2. concern for the ethical problems that such hacks raise
   
3. and dread of the bug report when someone does figure these doors out that mean those of us in R&D have to be even more clever next release.
   

Honestly, I think the best solution is to cleverly figure out the trick and tell no one *except* NI. Under those conditions, you can legitimately claim to be working to make LV better by exploring its weaknesses, and if you happen to learn how certain VIs work along the way -- such as picture to pixmap -- well, that's just a side-effect of your other efforts.
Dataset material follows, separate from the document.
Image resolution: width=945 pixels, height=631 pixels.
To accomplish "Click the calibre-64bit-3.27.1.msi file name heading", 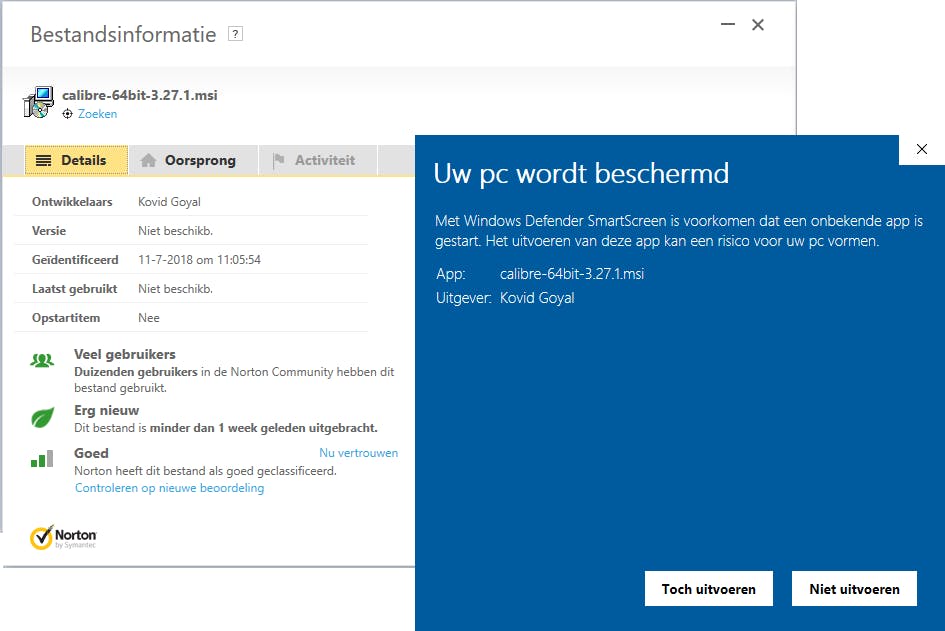I will point(139,96).
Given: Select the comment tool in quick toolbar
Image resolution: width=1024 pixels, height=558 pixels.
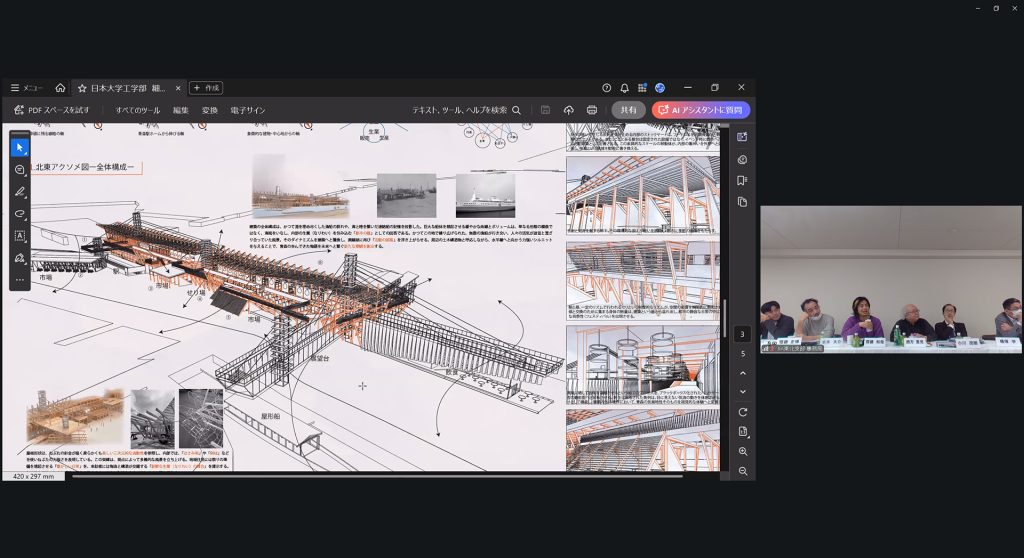Looking at the screenshot, I should (19, 170).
Think of it as reward for research.

Of course, under such a model, anyone who did figure a trick out wouldn't post it to the forums. ;-)

QUOTE (neBulus @ Mar 21 2009, 07:37 AM)

Seems like we are breaking some LVOOP rule by making the top level responsible for low level refs etc.

I'd counter with the question: who is really the owner of those refs if they have to outlive the state machine? And, actually, it doesn't need to be the top-level that is responsible for those refs. We could have a wrapper around the state machine that is responsible for the refs used by the state machine, and the top-level calls to the wrapper. The encapsulation would then hold.